The Ovum report predicts that WiMAX will account for less than 5 per cent of the 1.5bn fixed and mobile broadband access connections in emerging markets in 2014.

“WiMAX will play a role, but it will be a far smaller one than many WiMAX players would accept today,” says Angel Dobardziev, Ovum practice leader.

“WiMAX will fall short of the grand hope of being a mass market broadband technology in emerging markets.”

Ovum reports that two-thirds of the 300-plus WiMAX networks globally are in emerging markets, but most of these players are behind their rollout and subscriber targets, with just thousands or tens of thousands of customers.
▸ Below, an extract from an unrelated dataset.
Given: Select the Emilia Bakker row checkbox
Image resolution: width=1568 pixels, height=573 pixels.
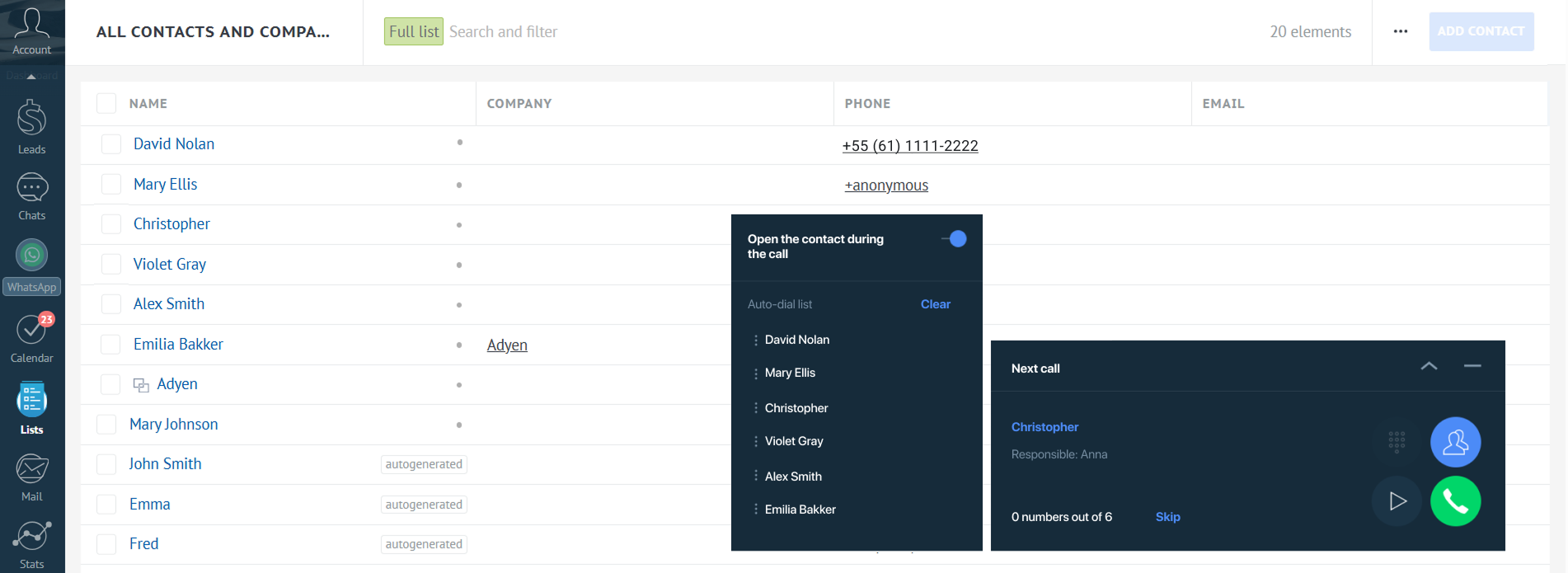Looking at the screenshot, I should pos(111,345).
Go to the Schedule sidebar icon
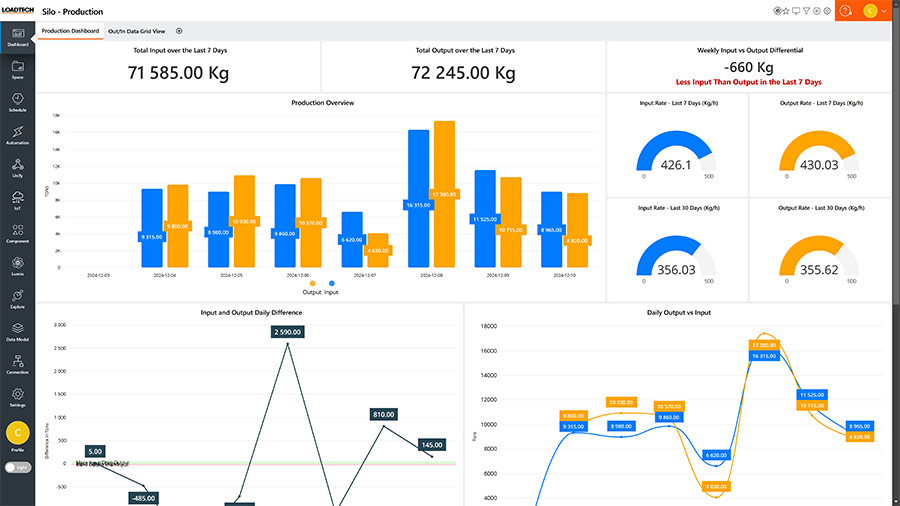This screenshot has height=506, width=900. pyautogui.click(x=17, y=102)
Scartel in Russia was the first to reach 100,000 subscribers in August, when Packet One in Malaysia announced 80,000, making it the second largest player.

There are two flavours of WiMAX -  one that static computers can be connected to and one that allows mobile connections from a laptop or portable device.  Ovum says WiMAX is not competitive with its rivals – DSL in the home or business and HSPA offered by mobile carriers. They will both beat it on coverage and price over the next five years, confining its use to wealthy consumers and businesses, it says

The consultancy sees large-scale consolidation among players over the next two to three years. They will either go out of business or be acquired by established carriers looking to fill in gaps in their coverage or boost the capacity of their networks.

Intel is still heavily committed to the technology and says WiMAX networks currently have a coverage area of 400m people and are projected to reach double that number by next year.

However, Ovum’s analysis is only marginally more optimistic than Nokia’s assessment earlier this year that WiMAX is the next Betamax.